Inconscientes dessa transformação, ou indiferentes a ela, como drogados à beira do precipício, grandes empresários já se movimentam para restabelecer, sob o novo regime, o tráfico em que se viciaram. Um alega aos comparsas que financiou a campanha de tal político ascendente; outro, que se entende com o provável diretor de certo fundo de pensão; outro, ainda, que tem os ouvidos de quem pode, em ministérios e bancos públicos, garantir o belo negócio que planeja. Tudo entre amigos. Dentro de dois ou três anos, alguns desses traficantes de influência estarão -há razões para esperar- condenados e presos.
O que fazer?
Em primeiro lugar, financiar com recursos públicos as campanhas eleitorais. É a mais urgente das reformas políticas e a que conta com mais amplo apoio.

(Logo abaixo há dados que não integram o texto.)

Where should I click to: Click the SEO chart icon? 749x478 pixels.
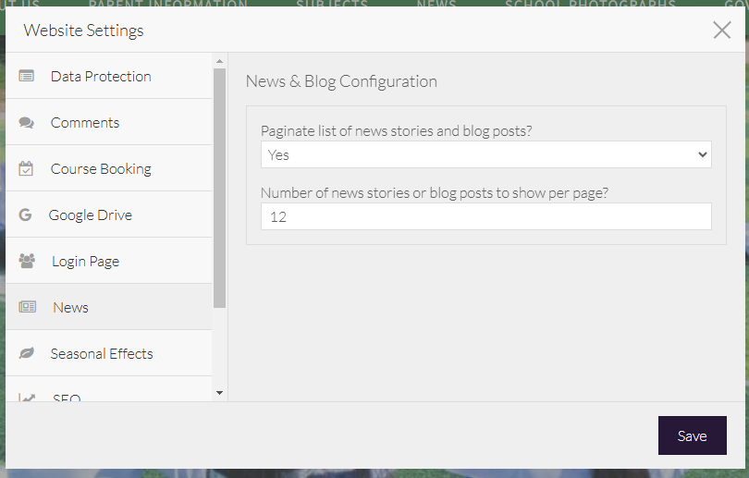coord(27,398)
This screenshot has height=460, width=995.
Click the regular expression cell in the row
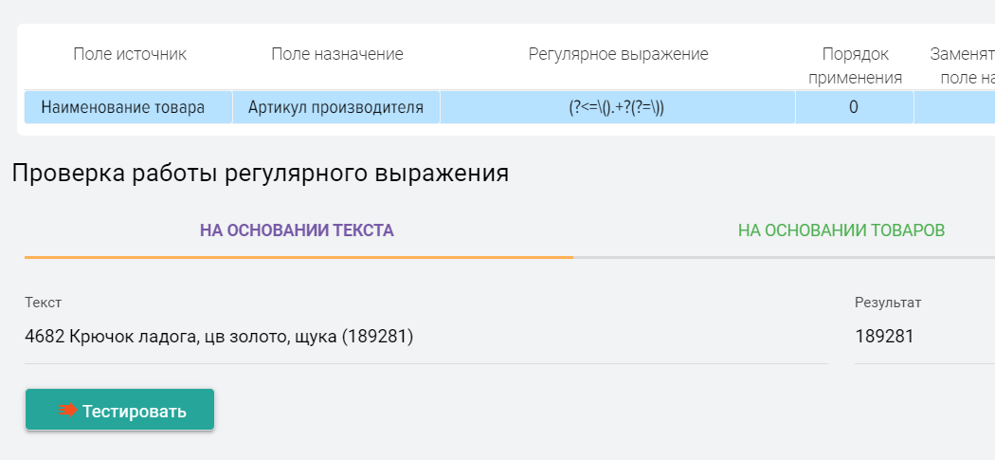click(617, 107)
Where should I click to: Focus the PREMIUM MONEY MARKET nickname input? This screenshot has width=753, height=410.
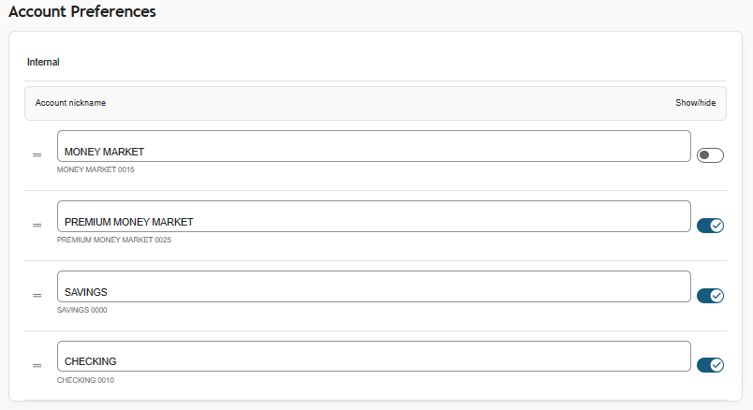pyautogui.click(x=374, y=217)
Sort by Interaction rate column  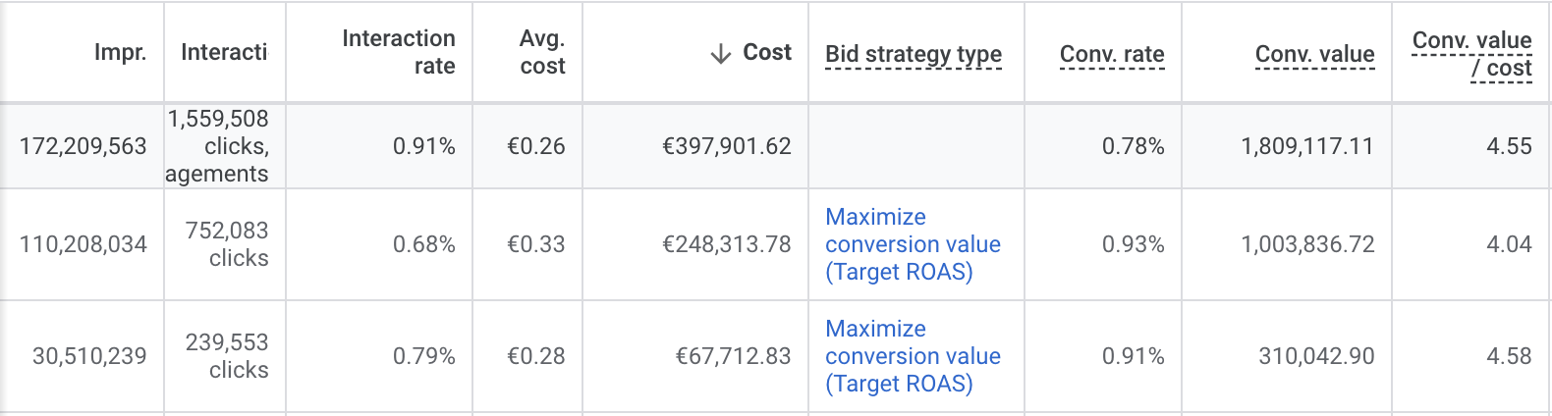tap(398, 52)
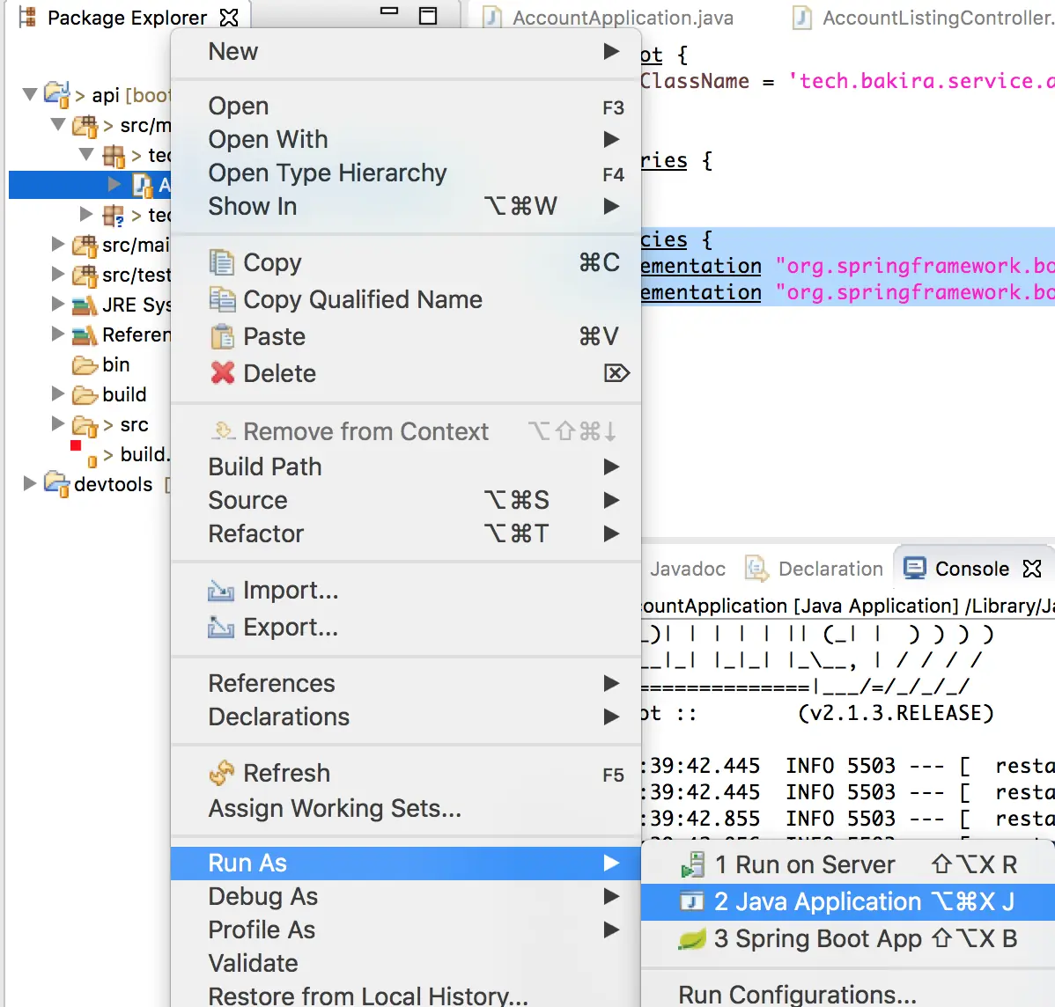The height and width of the screenshot is (1007, 1055).
Task: Click the Spring Boot App leaf icon
Action: tap(691, 939)
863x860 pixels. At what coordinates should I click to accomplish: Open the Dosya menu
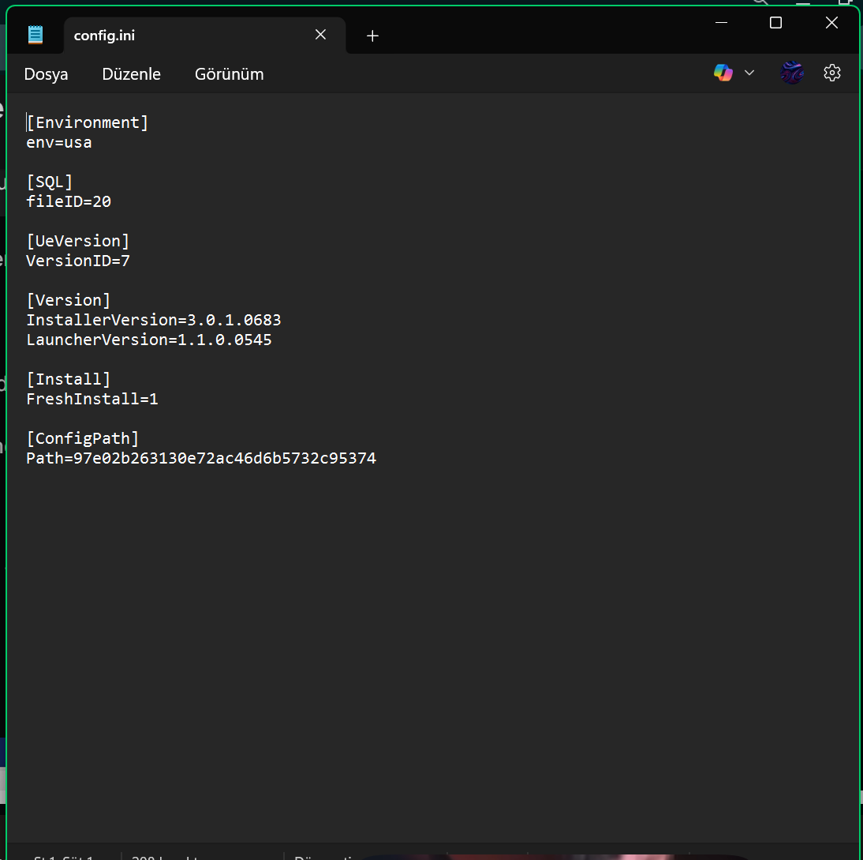click(46, 74)
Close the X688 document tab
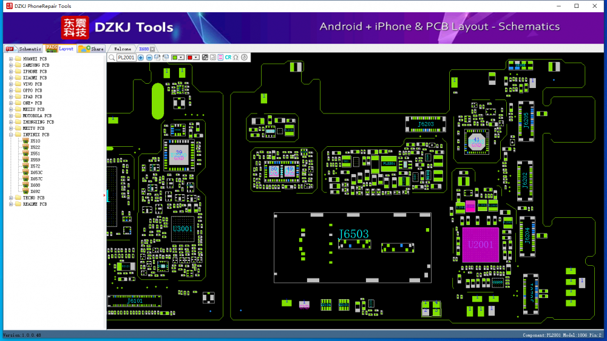 (x=152, y=49)
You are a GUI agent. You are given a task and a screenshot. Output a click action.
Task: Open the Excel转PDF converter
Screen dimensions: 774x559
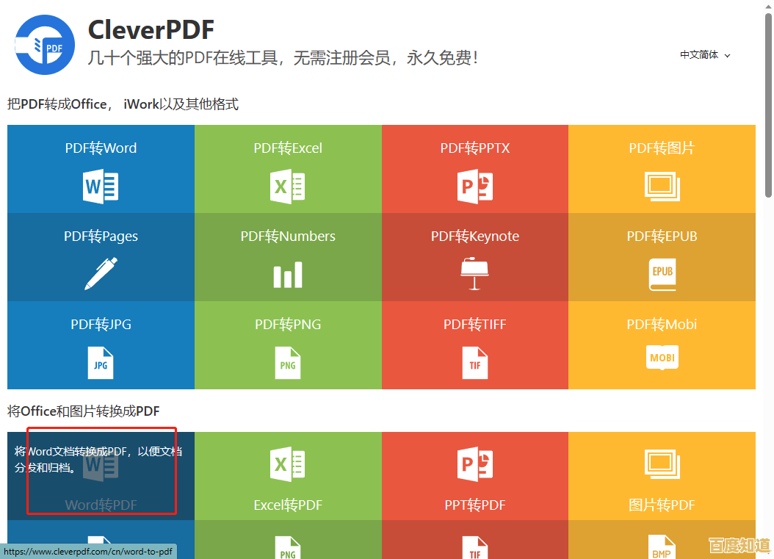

Em segundo lugar, demonstrar determinação de não transigir com o tráfico de influência. O governo não deve esperar pelo Ministério Público; deve instituir medidas permanentes de vigilância e de investigação internas. Nas áreas críticas, como a administração dos fundos de pensão, convém renovação radical de quadros.
Em terceiro lugar, regulamentar, de maneira restritiva e rigorosa, o "lobby", para marcar a divisória entre a representação legítima de interesses privados e a atividade criminosa do tráfico de influência.
Em quarto lugar, criar as instituições que nos poupem de escolher entre um Estado que nada faz pela produção e um Estado que se rende a clientelas. Instituições que subordinem qualquer apoio público a regras impessoais e a critérios de desempenho. E que insistam na democratização das oportunidades e no aprofundamento da concorrência como condições e como objetivos da atuação econômica do Estado. Enquanto política industrial significar fila especial no recebimento de favores públicos, não teremos política industrial sadia nem desenvolvimento democratizante.
Se o novo governo iniciar essas medidas saneadoras, terá andado meio caminho na conquista da autoridade de que precisa para mudar o Brasil.


Roberto Mangabeira Unger escreve às terças-feiras nessa coluna.